Note: Clinical signs are key to assessing the severity of hypothermia; core body temperature measurement is not the sole determinant.

If the clinical signs of hypothermia are not consistent with the measured core body temperature or the history of cold exposure, always consider concurrent or alternative pathology (eg trauma, hypoglycaemia, drug intoxication).

Table 1. Indicators of severity of hypothermia

[NB1]

Severity of hypothermia

Mild

(32 to 35°C)

Moderate

(28 to 32°C)

Severe

(less than 28°C)

Mental state

may be apathetic but not drowsy or confused

drowsy or confused

usually unconscious

may lack vital signs, but assume alive unless fatal injuries present [NB2]

Movement

impaired [NB3]

impaired [NB3]

not moving

Shivering

yes

reducing

not shivering

Note:

NB1: If the clinical parameters are not consistent with the measured core body temperature or the history of cold exposure, always consider concomitant pathology (eg trauma, hypoglycaemia, drug intoxication).

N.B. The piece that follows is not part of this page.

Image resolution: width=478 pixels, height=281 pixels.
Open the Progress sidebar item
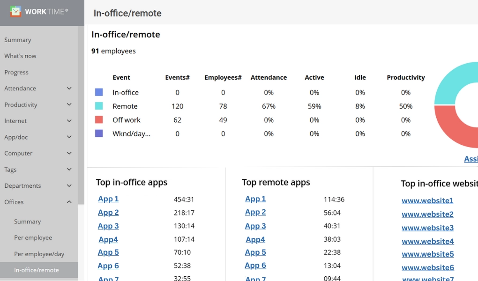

NB2: A severely hypothermic person may have no respiration, no carotid pulse detected (after assessment for up to 1 minute) and fixed dilated pupils, but may still be alive, unless they have fatal injuries (such as avalanche asphyxiation by snow packing an airway or an ice mask obstructing it).

NB3: A person cannot care for themselves normally; deficits are known as the ‘Umbles’—fumble, mumble, grumble, stumble.